** RECORDS FOR PROCESSING **
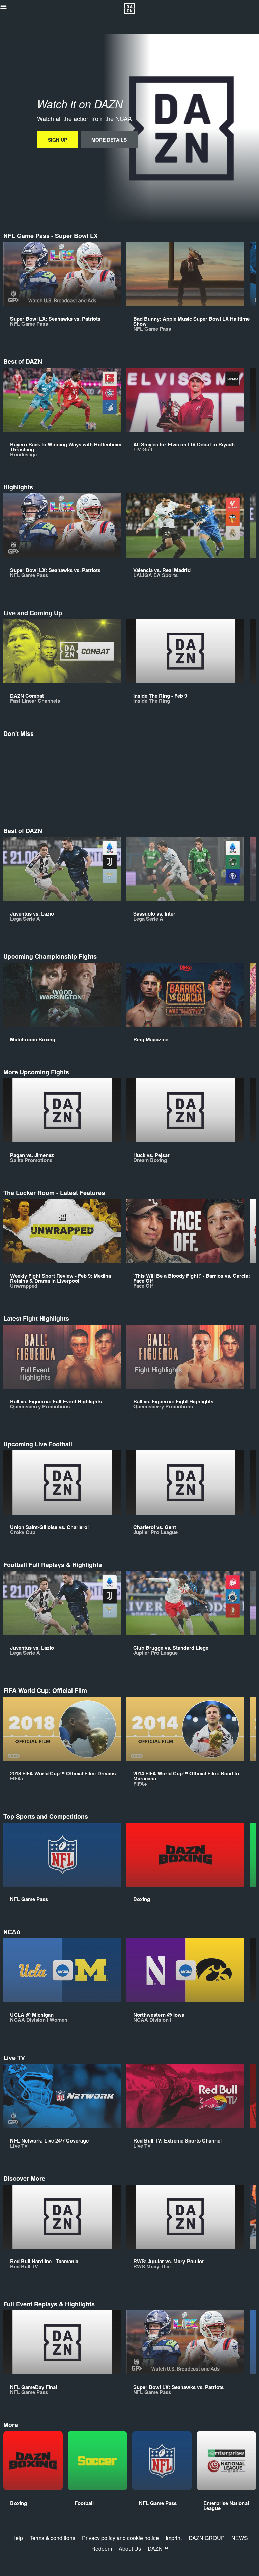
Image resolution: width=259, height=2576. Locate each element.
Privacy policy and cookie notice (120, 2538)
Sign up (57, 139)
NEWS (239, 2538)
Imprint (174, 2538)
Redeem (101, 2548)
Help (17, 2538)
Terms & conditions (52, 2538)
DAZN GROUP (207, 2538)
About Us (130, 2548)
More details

** WHAT IS NEEDED **
Please write out every entry exactly, but skip the pictures.

** TASK RESULT **
Image resolution: width=259, height=2576. Locate each element.
Privacy policy and cookie notice (120, 2538)
Sign up (57, 139)
NEWS (239, 2538)
Imprint (174, 2538)
Redeem (101, 2548)
Help (17, 2538)
Terms & conditions (52, 2538)
DAZN GROUP (207, 2538)
About Us (130, 2548)
More details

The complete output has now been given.